Chrysler has hired prominent Jones Day law firm as its bankruptcy counsel, the Wall Street Journal reported on Friday. The firm was hired several weeks ago to help the struggling automaker prepare for a possible Chapter 11 bankruptcy filing.
The Journal notes that Jones Day co-head of restructuring Corinne Ball is handling the case. She has worked on other automotive bankruptcies such as that of auto supplier Dana Corporation and many cases involving the UAW. She has also represented General Motors (GM) on its acquisition of Korean automaker Daewoo.
Chrysler’s move implies that its financial failure as a company seems at this point – unavoidable, unless Congress delivers federal rescue funds persistently requested in recent weeks by the auto industry.

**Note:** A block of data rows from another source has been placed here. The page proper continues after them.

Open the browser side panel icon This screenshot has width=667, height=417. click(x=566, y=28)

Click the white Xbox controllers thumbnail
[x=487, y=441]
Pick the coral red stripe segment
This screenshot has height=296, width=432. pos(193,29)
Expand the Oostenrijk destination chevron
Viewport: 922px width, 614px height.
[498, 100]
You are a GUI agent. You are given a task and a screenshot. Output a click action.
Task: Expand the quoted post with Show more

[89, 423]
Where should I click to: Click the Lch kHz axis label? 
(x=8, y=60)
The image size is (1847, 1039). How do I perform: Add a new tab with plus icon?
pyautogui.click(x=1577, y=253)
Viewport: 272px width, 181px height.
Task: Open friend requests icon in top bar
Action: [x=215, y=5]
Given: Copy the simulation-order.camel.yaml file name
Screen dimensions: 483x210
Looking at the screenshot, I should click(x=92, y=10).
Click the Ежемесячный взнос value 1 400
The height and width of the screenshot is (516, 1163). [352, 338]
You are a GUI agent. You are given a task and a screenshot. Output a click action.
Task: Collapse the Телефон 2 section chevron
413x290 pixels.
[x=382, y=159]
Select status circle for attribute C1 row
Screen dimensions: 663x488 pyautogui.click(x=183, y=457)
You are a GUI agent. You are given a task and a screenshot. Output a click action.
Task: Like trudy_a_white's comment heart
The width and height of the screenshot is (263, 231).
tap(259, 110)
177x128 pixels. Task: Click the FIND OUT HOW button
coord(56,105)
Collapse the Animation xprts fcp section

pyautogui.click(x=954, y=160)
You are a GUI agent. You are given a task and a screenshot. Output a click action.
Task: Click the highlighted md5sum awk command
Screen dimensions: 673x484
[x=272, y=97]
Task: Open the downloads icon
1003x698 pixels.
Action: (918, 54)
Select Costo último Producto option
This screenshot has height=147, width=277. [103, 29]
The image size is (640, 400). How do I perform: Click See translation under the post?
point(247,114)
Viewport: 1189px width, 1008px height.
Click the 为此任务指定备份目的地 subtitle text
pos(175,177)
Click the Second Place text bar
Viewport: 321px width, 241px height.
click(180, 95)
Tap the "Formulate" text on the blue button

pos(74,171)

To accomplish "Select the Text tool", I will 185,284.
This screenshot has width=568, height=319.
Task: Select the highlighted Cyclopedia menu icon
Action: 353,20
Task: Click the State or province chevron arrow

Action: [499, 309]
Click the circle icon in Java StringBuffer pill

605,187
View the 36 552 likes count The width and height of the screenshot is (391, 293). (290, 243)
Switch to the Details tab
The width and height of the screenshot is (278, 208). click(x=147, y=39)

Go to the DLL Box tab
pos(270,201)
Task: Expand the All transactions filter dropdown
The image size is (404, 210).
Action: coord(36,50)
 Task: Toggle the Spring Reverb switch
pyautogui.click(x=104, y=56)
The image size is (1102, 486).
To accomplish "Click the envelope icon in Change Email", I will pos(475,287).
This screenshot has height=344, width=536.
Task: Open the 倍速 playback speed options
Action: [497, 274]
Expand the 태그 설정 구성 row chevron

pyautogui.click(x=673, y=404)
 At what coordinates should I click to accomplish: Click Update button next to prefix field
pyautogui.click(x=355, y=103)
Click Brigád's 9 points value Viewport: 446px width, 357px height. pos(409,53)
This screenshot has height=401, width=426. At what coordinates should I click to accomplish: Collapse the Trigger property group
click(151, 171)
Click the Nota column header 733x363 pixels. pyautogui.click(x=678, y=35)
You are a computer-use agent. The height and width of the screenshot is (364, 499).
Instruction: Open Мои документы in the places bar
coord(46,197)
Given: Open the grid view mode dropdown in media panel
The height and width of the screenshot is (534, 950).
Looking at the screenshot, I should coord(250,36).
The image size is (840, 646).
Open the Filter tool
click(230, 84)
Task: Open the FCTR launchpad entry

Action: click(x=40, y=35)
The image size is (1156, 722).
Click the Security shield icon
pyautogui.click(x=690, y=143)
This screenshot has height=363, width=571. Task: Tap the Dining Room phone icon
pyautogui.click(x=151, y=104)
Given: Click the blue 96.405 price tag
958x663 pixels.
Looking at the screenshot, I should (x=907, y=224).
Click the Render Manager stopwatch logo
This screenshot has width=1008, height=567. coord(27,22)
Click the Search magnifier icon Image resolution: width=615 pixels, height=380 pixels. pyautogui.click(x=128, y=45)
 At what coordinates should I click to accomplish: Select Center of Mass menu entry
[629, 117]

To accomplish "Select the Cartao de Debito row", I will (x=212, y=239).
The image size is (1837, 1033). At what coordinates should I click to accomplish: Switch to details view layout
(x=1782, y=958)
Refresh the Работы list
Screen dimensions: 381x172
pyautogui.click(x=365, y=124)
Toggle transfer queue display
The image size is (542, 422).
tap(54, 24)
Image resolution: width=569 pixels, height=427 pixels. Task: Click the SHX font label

Detroit’s three auto makers have lobbied Congress for some $34 billion in immediate financing amid the deepest recession since the Great Depression. General Motors Corp. says it needs $4 billion by the end of the month. Ford Motor Co., which has a slightly better cash position after mortgaging nearly all its assets in 2006, is seeking a $9 billion line of credit it hopes it won’t have to tap.
Lawmakers however, remain, at least so far, skeptical of providing billions of dollars in government loans. Chrysler, which is majority-owned by private-equity firm Cerberus Capital Management LP, says it needs a $7 billion capital infusion before year end.
Moody’s chief economist, notes the Journal – told senators Thursday the total payout could rise to $125 billion to keep the auto industry out of bankruptcy for two years.
Update: AP‘s latest report on the story suggests that Chrysler’s move in hiring the bankruptcy law firm was as a result of lawmakers asking the automaker for a study, during congressional hearings in November, of whether bankruptcy would be a better option than government loans.
In a statement, co. spokeswoman Lori McTavish said:
“The results of this evaluation determined the impact to the overall domestic automotive industry would be devastating.”